Texto citado:
========================================

"Liberdade
somente para os apoiantes do governo, somente para membros de um partido - não
importa quão grande a sua adesão possa ser - não é liberdade nenhuma. Liberdade
é sempre a liberdade para o homem e mulher que pensam de forma diferente."
(Rosa Luxemburgo, uma das mais destacadas líderes marxistas do movimento operário
internacional dos princípios do século XX).
Completam-se,
hoje (1 SET), 4 anos do julgamento da crítica ao Guebuzismo, em que foram réus
o Fernando Mbanze e eu. Para recordar, na época fui acusado pela PGR de prática
de crimes contra a segurança do Estado por ter publicado um post no Facebook
severamente crítico do Guebuzismo, e Mbanze foi acusado, pela mesma PGR, do
crime de abuso da liberdade de informação ao publicar o meu post no jornal de
que é editor. Daqui a 16 dias, 16 de Setembro, completam-se 4 anos da sentença
histórica que nos ilibou dos crimes e expandiu o sentido de liberdade de
expressão e crítica política. Entretanto, a PGR interpôs um recurso contra a
sentença, em finais de Setembro de 2015, sobre o qual ainda não há resposta.

========================================

Lista de registros:
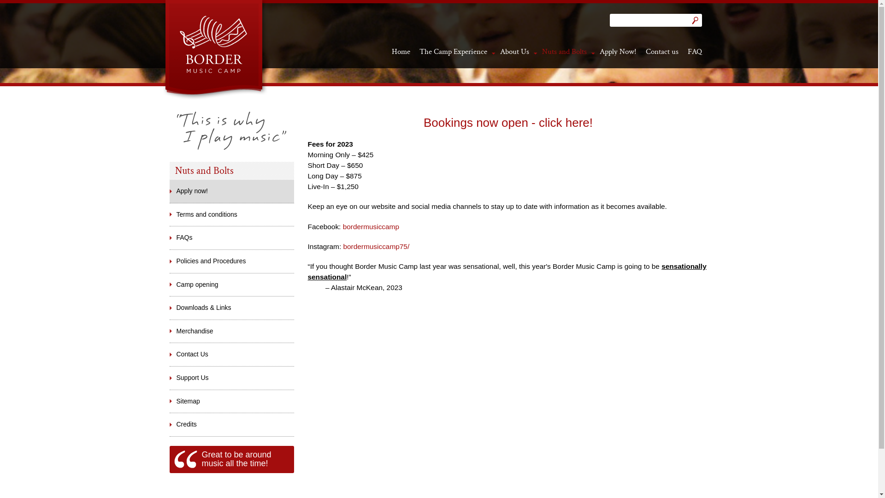  What do you see at coordinates (695, 20) in the screenshot?
I see `'Go'` at bounding box center [695, 20].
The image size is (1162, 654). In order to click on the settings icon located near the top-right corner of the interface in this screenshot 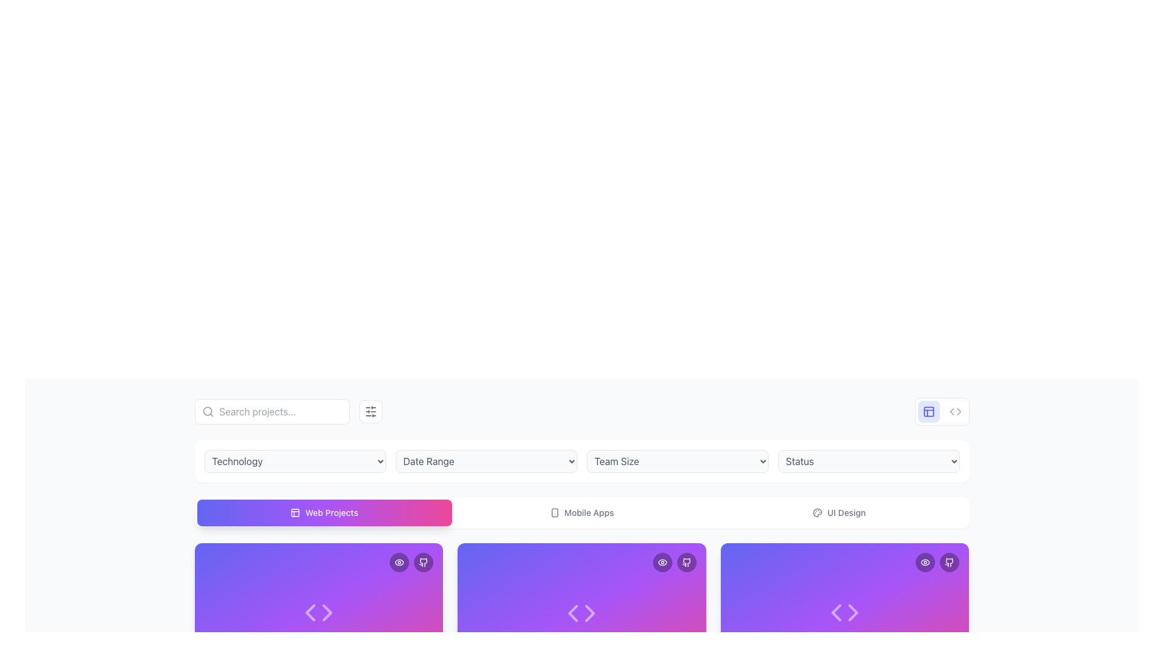, I will do `click(370, 410)`.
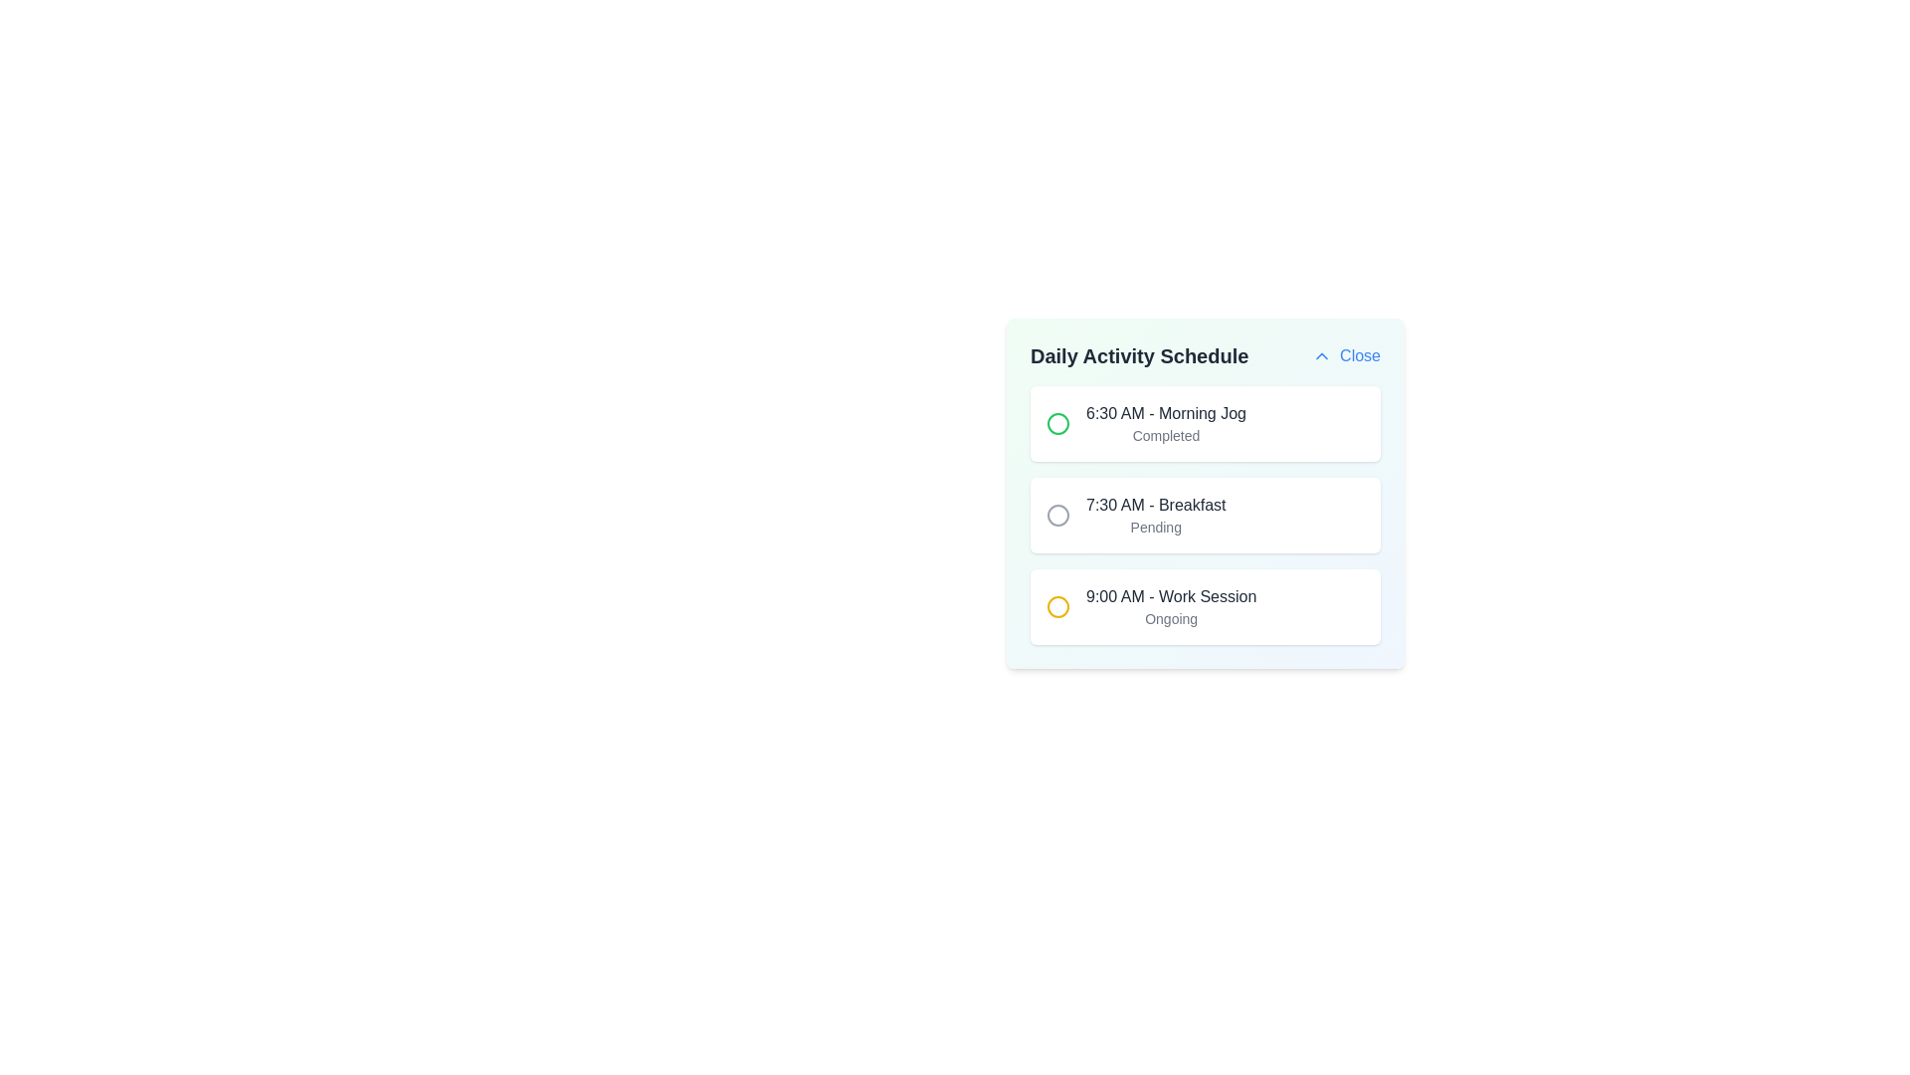  What do you see at coordinates (1204, 422) in the screenshot?
I see `the topmost card in the vertical list of scheduled activities below the 'Daily Activity Schedule' title` at bounding box center [1204, 422].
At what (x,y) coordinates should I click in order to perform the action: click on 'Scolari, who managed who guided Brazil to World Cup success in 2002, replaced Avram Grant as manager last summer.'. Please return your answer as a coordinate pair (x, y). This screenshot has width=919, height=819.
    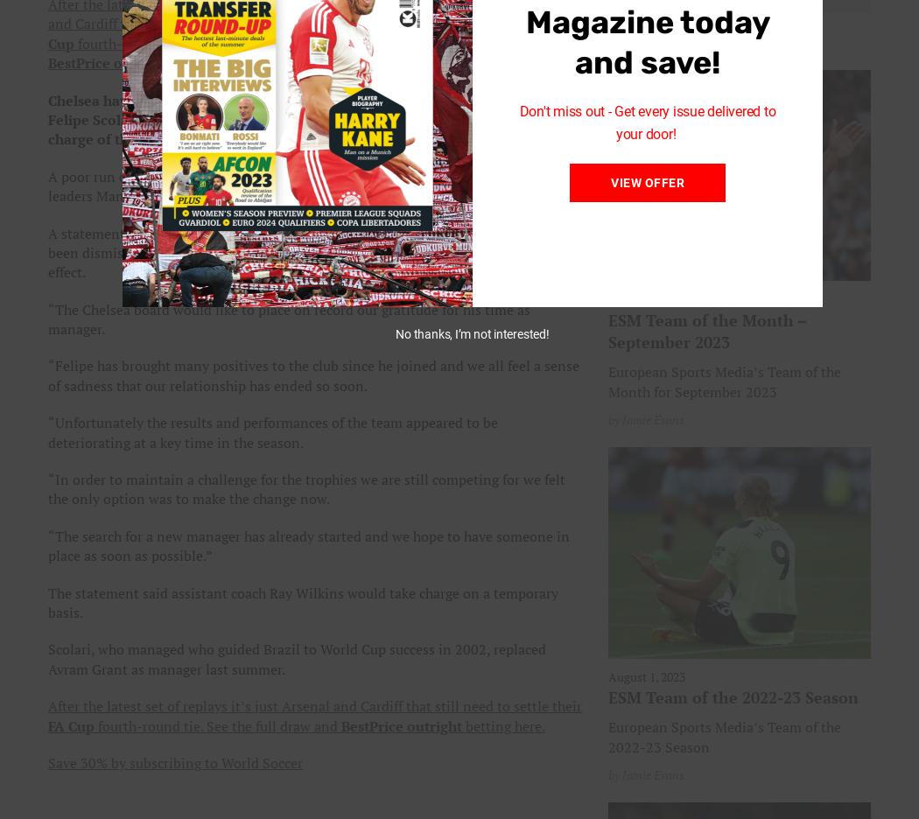
    Looking at the image, I should click on (296, 659).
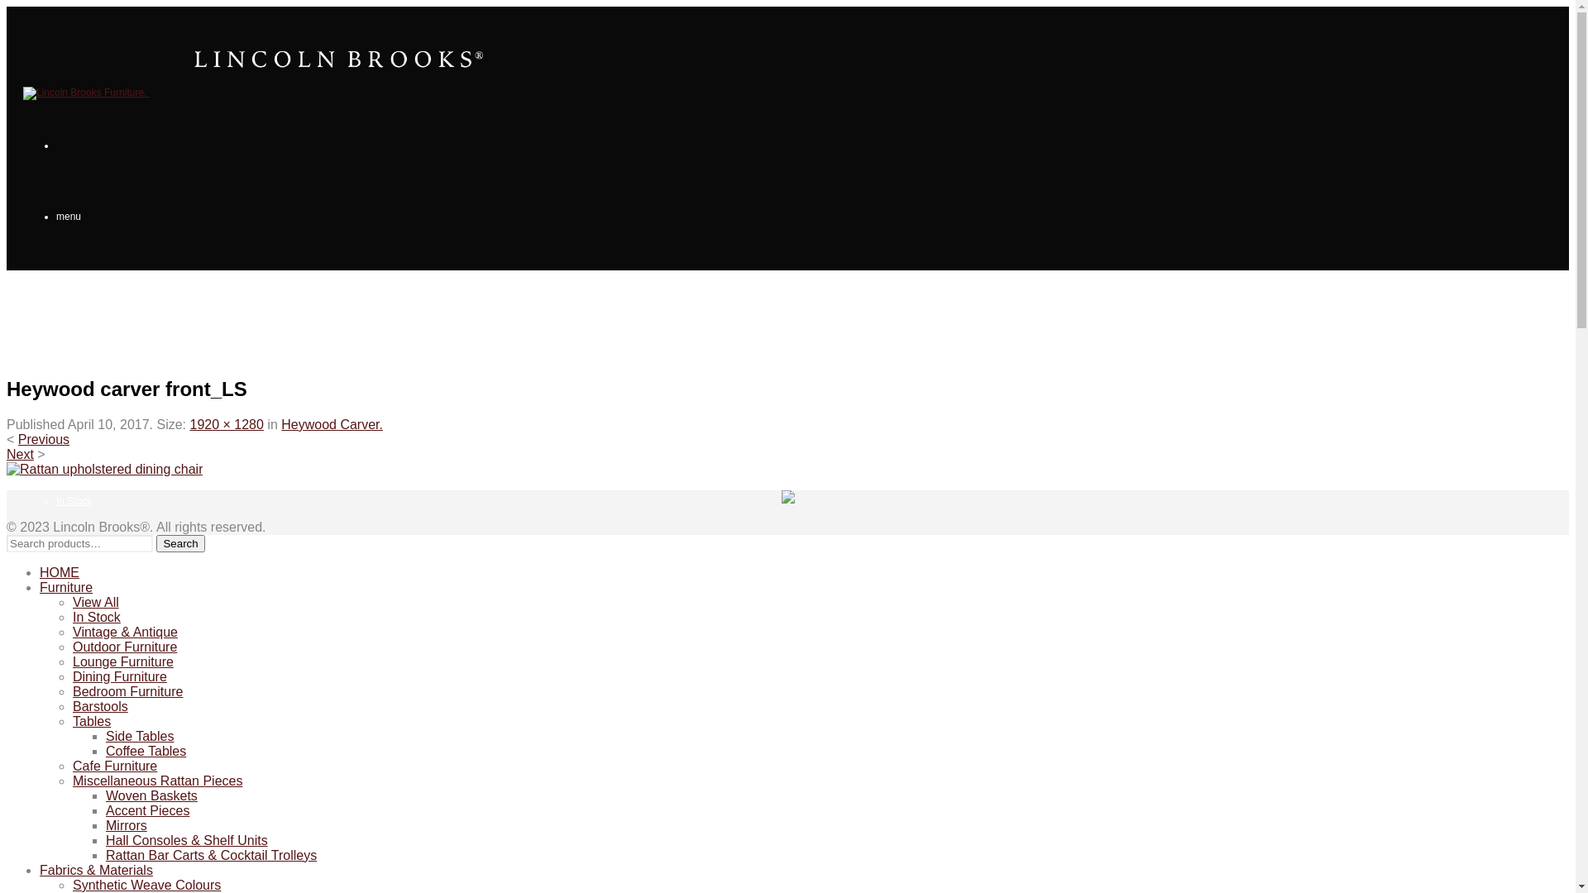 Image resolution: width=1588 pixels, height=893 pixels. Describe the element at coordinates (180, 544) in the screenshot. I see `'Search'` at that location.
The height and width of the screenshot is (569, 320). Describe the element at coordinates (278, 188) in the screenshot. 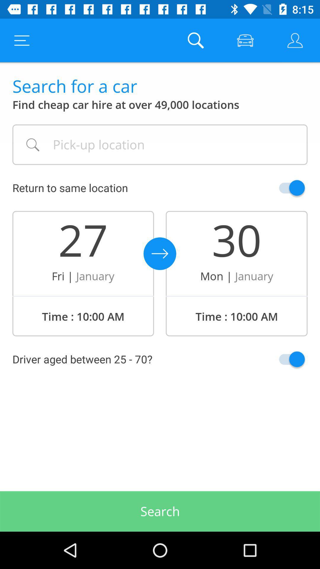

I see `return location selection` at that location.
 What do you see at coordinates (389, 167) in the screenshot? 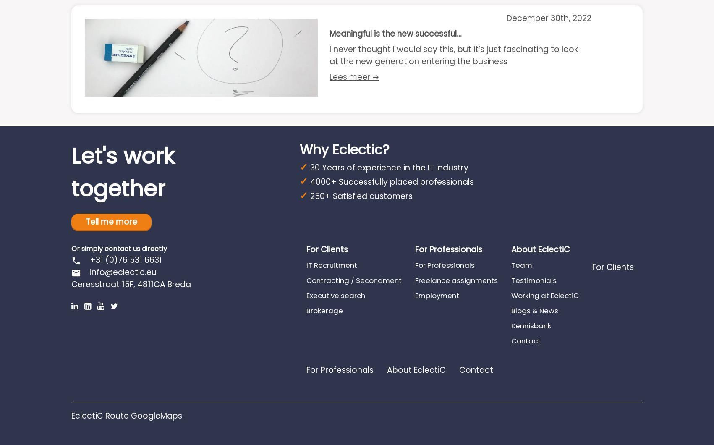
I see `'30 Years of experience in the IT industry'` at bounding box center [389, 167].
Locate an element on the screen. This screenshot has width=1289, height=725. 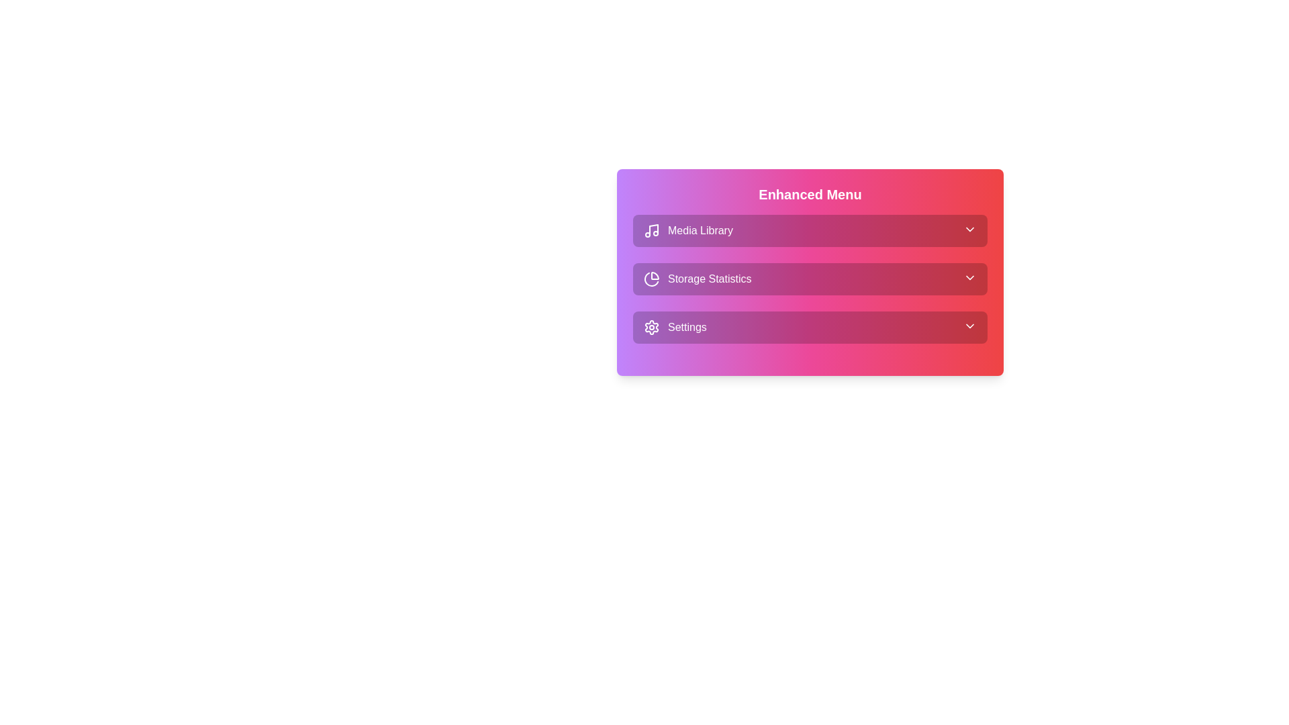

========================================

Tarefas a fazer:
A. No texto sobre o julgamento, pegue a parte que começa com "(Rosa Luxemburgo, uma" e termina com "não há resposta." e escreva-a de novo, trocando "Setembro" por "setembro".
B. Digite de novo a parte dos registros que começa na linha que contém "What do you see at coordinates (389, 167)" e vai até o fim dos registros, deixando as imagens de fora.
O texto e os registros são materiais separados, sem ligação entre si.

Respostas do exercício:
A.
(Rosa Luxemburgo, uma das mais destacadas líderes marxistas do movimento operário
internacional dos princípios do século XX).
Completam-se,
hoje (1 SET), 4 anos do julgamento da crítica ao Guebuzismo, em que foram réus
o Fernando Mbanze e eu. Para recordar, na época fui acusado pela PGR de prática
de crimes contra a segurança do Estado por ter publicado um post no Facebook
severamente crítico do Guebuzismo, e Mbanze foi acusado, pela mesma PGR, do
crime de abuso da liberdade de informação ao publicar o meu post no jornal de
que é editor. Daqui a 16 dias, 16 de setembro, completam-se 4 anos da sentença
histórica que nos ilibou dos crimes e expandiu o sentido de liberdade de
expressão e crítica política. Entretanto, a PGR interpôs um recurso contra a
sentença, em finais de setembro de 2015, sobre o qual ainda não há resposta.

B.
 What do you see at coordinates (389, 167) in the screenshot? 
I see `'30 Years of experience in the IT industry'` at bounding box center [389, 167].
Locate an element on the screen. This screenshot has width=1289, height=725. 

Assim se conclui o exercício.